Given passage:
================

- Helms National Champions: Dartmouth (retroactive selection in 1943)
- Player of the Year (Helms): George Grebenstein, Dartmouth (retroactive selection in 1944)

= 1905–06 collegiate men's basketball season in the United States =

American college basketball season

The 1905–06 collegiate men's basketball season in the United States began in December 1905, progressed through the regular season, and concluded in March 1906.

==Rule changes==

NOTE: These rules were in effect for the 1905–06 season, but it is unclear whether they were changes introduced for the 1905–06 season itself or prior to a previous, unidentified season.

- Games were played in two 20-minute halves separated by a 10-minute rest time.
- A timeout called while the ball was in play resulted in a jump ball when play resumed. A timeout called when the ball was out of bounds resulted in the team in possession of the ball retaining possession.
- Personal fouls were separated into two types. Class A fouls were general fouls called for delay of game; "tackling" the ball (i.e., touching the ball while a teammate already was touching it); kicking, striking, advancing, or hugging the ball; shooting after dribbling; tackling, holding, or pushing an opponent; and addressing the game officials. Class B fouls were more flagrant in nature, defined as striking, kicking, shouldering, tripping, or hacking an opponent; unnecessary roughness; and using profane or abusive language. If a player committed two class B fouls, he was disqualified for the remainder of the game.
- If a player was fouled in the act of shooting, his team automatically received one point. In addition, if his shot resulted in a field goal, the field goal counted for an additional two points. He also was given one free throw, worth one more point if it was successful.

================

Your tasks:
1 – According to the article on the 1905–06 college basketball season, how long was the rest time between the two halves of a game?
2 – In the article on the 1905–06 college basketball season, rewrite the passage from "- If a player" to "it was successful.", changing "free throw" to "foul shot".
3 – Extend the article on the 1905–06 college basketball season, starting after its last sentence.

Dataset content:
================

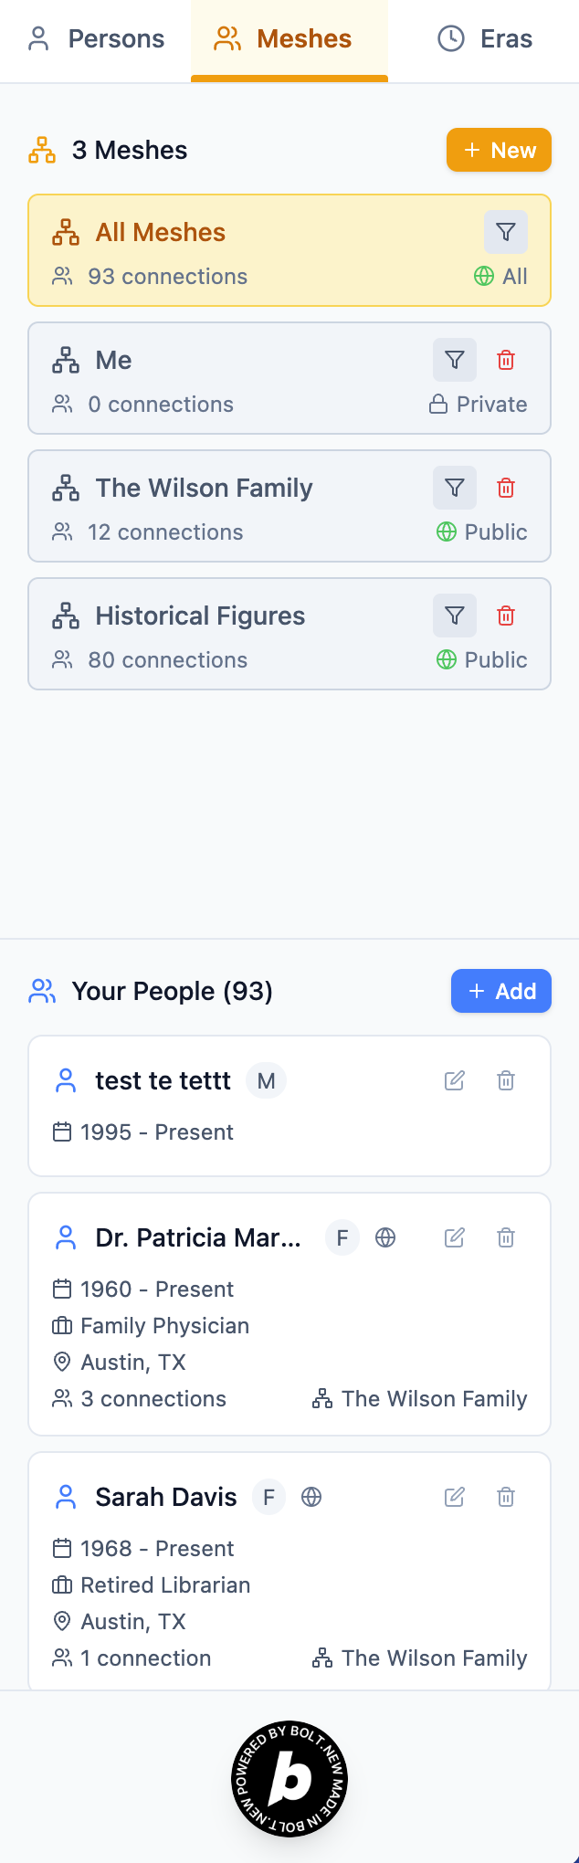
Task: Edit the test te tettt person
Action: pyautogui.click(x=455, y=1081)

================

Answers to each task:
1 – 10 minutes.

2 –
- If a player was fouled in the act of shooting, his team automatically received one point. In addition, if his shot resulted in a field goal, the field goal counted for an additional two points. He also was given one foul shot, worth one more point if it was successful.

3 –
- If a player touched the ball or the basket when the ball was on the edge of the rim, the referee awarded one point to the shooting team. This rule was the ancestor of what later would become known as "defensive goaltending."
- Each game had a referee, an umpire, two inspectors, and an official scorer. The referee, who served as the senior official and ultimate authority for the game, mainly called fouls and was responsible for starting and stopping play. The umpire, who reported to the referee, also called fouls. The inspectors had no decision-making powers but served as the referee's assistants, with one stationed at each end of the court and responsible for determining whether goals were scored in accordance with the rules, which they reported to the referee. The official scorer kept track of the scoring and fouls for each player and each team.
- The home team appointed a timekeeper. The visiting team had the option of appointing an assistant timekeeper, but was not required to.
- The clock continued to run during dead-ball situations, such as when the ball was out of bounds or during free throws. The clock stopped only when ordered by the referee.

== Season headlines ==

- The Western Conference (the future Big Ten Conference) sponsored its first conference basketball season and recognized a regular-season champion for the first time.
- In February 1943, the Helms Athletic Foundation retroactively selected Dartmouth as its national champion for the 1905–06 season.
- In 1995, the Premo-Porretta Power Poll retroactively selected Wabash as its top-ranked team for the 1905–06 season.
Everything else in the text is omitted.